The investigators found that intra-articular/cortical lesions and lesions with more muscles traversed by needle were associated with more postprocedural pain. They also found that the number of ablations was not significantly associated with a difference in degree or duration of pain. Peterson released his group's findings at the 2008 RSNA meeting.

Researchers used the subjective visual analog scale (VAS) for postprocedural pain degree assessment, rating pain as severe, moderate, mild, or nonexistent. Patients were treated for pain at night and the next day with dilaudid (12), percocet (seven), and/or ibuprofen (one).
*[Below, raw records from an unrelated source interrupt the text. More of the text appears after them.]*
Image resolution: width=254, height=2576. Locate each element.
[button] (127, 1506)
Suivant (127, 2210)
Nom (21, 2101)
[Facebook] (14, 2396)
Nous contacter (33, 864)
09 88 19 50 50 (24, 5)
Seventy-one percent of intra-articular and 53.8% of extra-articular lesions were treated for post-RFA pain. Also, 70% of cortical lesions were admitted for pain management and 44.4% of subperiosteal lesions. The correlation between the number of ablations and pain management was one (46.1%), two (60%) and three ablations per procedure (50%). The correlation between number of muscles traversed by needle and admission for pain management was 0 muscles/50%, one muscle/60%, two muscles/60%, and three muscles/100%. No patients reported severe pain the day following the procedure. Follow-up showed that moderate pain lasted on average 1.3 days and mild pain 4.3 days. All pain resolved an average of 6.5 days after ablation. All pain medication was discontinued by 8.7 days.

"Overall results were quite good, with no treatment failures and only one recurrence at one year following ablation," Peterson said. "Eight of our cases were discharged the day of the procedure."